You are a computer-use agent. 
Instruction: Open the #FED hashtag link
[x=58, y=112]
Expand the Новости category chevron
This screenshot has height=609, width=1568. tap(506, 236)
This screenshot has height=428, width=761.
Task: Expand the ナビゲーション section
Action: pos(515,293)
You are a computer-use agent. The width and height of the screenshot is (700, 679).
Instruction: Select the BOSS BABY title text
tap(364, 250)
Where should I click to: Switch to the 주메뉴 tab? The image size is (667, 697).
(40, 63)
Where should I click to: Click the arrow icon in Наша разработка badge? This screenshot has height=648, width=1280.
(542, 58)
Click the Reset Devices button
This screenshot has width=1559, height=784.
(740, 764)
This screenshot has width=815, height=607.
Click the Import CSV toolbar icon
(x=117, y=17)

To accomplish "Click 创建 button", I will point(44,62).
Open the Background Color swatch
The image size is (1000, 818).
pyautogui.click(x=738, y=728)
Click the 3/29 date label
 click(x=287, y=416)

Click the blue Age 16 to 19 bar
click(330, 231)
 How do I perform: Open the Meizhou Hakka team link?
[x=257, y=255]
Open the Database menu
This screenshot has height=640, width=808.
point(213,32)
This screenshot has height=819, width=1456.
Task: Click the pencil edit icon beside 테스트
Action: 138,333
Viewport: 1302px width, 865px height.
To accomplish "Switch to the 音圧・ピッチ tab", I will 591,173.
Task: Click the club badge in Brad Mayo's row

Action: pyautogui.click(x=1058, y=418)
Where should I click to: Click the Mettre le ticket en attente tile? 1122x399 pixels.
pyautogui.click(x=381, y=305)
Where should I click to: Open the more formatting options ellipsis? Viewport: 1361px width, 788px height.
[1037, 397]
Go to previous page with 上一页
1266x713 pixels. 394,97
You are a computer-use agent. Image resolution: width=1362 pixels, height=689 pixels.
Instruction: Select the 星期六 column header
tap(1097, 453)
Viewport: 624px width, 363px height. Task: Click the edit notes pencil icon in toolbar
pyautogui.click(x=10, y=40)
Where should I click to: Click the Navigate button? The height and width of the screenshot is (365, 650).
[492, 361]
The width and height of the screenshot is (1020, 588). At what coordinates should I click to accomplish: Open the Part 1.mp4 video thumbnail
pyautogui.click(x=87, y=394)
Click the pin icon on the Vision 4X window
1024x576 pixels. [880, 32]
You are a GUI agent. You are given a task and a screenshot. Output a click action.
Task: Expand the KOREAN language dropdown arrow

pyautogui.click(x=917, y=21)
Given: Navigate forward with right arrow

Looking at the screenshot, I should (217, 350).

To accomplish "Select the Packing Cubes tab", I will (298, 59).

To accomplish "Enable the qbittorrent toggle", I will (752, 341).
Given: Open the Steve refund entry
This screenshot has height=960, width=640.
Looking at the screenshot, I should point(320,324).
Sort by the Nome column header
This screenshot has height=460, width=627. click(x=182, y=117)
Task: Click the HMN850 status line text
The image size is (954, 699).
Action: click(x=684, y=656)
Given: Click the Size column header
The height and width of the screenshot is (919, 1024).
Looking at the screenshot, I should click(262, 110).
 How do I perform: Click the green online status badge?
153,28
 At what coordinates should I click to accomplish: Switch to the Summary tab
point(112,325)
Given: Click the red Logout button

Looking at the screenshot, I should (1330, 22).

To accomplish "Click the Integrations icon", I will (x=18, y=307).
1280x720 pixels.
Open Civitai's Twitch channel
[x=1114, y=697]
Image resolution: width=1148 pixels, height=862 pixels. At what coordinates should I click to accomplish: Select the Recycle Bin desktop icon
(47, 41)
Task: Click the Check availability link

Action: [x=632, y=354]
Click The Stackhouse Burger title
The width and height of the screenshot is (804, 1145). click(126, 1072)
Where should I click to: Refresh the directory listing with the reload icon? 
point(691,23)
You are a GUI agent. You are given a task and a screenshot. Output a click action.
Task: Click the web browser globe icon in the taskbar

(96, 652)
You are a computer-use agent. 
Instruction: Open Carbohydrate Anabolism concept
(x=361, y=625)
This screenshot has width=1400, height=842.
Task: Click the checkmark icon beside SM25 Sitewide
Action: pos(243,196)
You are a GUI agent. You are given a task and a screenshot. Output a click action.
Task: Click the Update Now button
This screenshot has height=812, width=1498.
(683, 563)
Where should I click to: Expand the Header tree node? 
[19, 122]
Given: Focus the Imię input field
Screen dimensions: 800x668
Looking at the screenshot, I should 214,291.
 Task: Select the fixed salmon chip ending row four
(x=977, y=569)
· · · · ·
- [What you should do] Repeat the records exactly, leaving out none of them.

- [Response to the exercise]
You are a computer-use agent. 
Instruction: Open the #FED hashtag link
[x=58, y=112]
Expand the Новости category chevron
This screenshot has height=609, width=1568. tap(506, 236)
This screenshot has height=428, width=761.
Task: Expand the ナビゲーション section
Action: pos(515,293)
You are a computer-use agent. The width and height of the screenshot is (700, 679).
Instruction: Select the BOSS BABY title text
tap(364, 250)
Where should I click to: Switch to the 주메뉴 tab? The image size is (667, 697).
(40, 63)
Where should I click to: Click the arrow icon in Наша разработка badge? This screenshot has height=648, width=1280.
(542, 58)
Click the Reset Devices button
This screenshot has width=1559, height=784.
(740, 764)
This screenshot has width=815, height=607.
Click the Import CSV toolbar icon
(x=117, y=17)

To accomplish "Click 创建 button", I will point(44,62).
Open the Background Color swatch
The image size is (1000, 818).
pyautogui.click(x=738, y=728)
Click the 3/29 date label
 click(x=287, y=416)

Click the blue Age 16 to 19 bar
click(330, 231)
 How do I perform: Open the Meizhou Hakka team link?
[x=257, y=255]
Open the Database menu
This screenshot has height=640, width=808.
point(213,32)
This screenshot has height=819, width=1456.
Task: Click the pencil edit icon beside 테스트
Action: 138,333
Viewport: 1302px width, 865px height.
To accomplish "Switch to the 音圧・ピッチ tab", I will 591,173.
Task: Click the club badge in Brad Mayo's row

Action: pyautogui.click(x=1058, y=418)
Where should I click to: Click the Mettre le ticket en attente tile? 1122x399 pixels.
pyautogui.click(x=381, y=305)
Where should I click to: Open the more formatting options ellipsis? Viewport: 1361px width, 788px height.
[1037, 397]
Go to previous page with 上一页
1266x713 pixels. 394,97
You are a computer-use agent. Image resolution: width=1362 pixels, height=689 pixels.
Instruction: Select the 星期六 column header
tap(1097, 453)
Viewport: 624px width, 363px height. Task: Click the edit notes pencil icon in toolbar
pyautogui.click(x=10, y=40)
Where should I click to: Click the Navigate button? The height and width of the screenshot is (365, 650).
[492, 361]
The width and height of the screenshot is (1020, 588). At what coordinates should I click to accomplish: Open the Part 1.mp4 video thumbnail
pyautogui.click(x=87, y=394)
Click the pin icon on the Vision 4X window
1024x576 pixels. [880, 32]
You are a GUI agent. You are given a task and a screenshot. Output a click action.
Task: Expand the KOREAN language dropdown arrow

pyautogui.click(x=917, y=21)
Given: Navigate forward with right arrow

Looking at the screenshot, I should (217, 350).

To accomplish "Select the Packing Cubes tab", I will (298, 59).

To accomplish "Enable the qbittorrent toggle", I will (752, 341).
Given: Open the Steve refund entry
This screenshot has height=960, width=640.
Looking at the screenshot, I should point(320,324).
Sort by the Nome column header
This screenshot has height=460, width=627. click(x=182, y=117)
Task: Click the HMN850 status line text
The image size is (954, 699).
Action: click(x=684, y=656)
Given: Click the Size column header
The height and width of the screenshot is (919, 1024).
Looking at the screenshot, I should click(262, 110).
 How do I perform: Click the green online status badge?
153,28
 At what coordinates should I click to accomplish: Switch to the Summary tab
point(112,325)
Given: Click the red Logout button

Looking at the screenshot, I should (1330, 22).

To accomplish "Click the Integrations icon", I will (x=18, y=307).
1280x720 pixels.
Open Civitai's Twitch channel
[x=1114, y=697]
Image resolution: width=1148 pixels, height=862 pixels. At what coordinates should I click to accomplish: Select the Recycle Bin desktop icon
(47, 41)
Task: Click the Check availability link

Action: [x=632, y=354]
Click The Stackhouse Burger title
The width and height of the screenshot is (804, 1145). click(126, 1072)
Where should I click to: Refresh the directory listing with the reload icon? 
point(691,23)
You are a GUI agent. You are given a task and a screenshot. Output a click action.
Task: Click the web browser globe icon in the taskbar

(96, 652)
You are a computer-use agent. 
Instruction: Open Carbohydrate Anabolism concept
(x=361, y=625)
This screenshot has width=1400, height=842.
Task: Click the checkmark icon beside SM25 Sitewide
Action: pos(243,196)
You are a GUI agent. You are given a task and a screenshot. Output a click action.
Task: Click the Update Now button
This screenshot has height=812, width=1498.
(683, 563)
Where should I click to: Expand the Header tree node? 
[19, 122]
Given: Focus the Imię input field
Screen dimensions: 800x668
Looking at the screenshot, I should 214,291.
 Task: Select the fixed salmon chip ending row four
(x=977, y=569)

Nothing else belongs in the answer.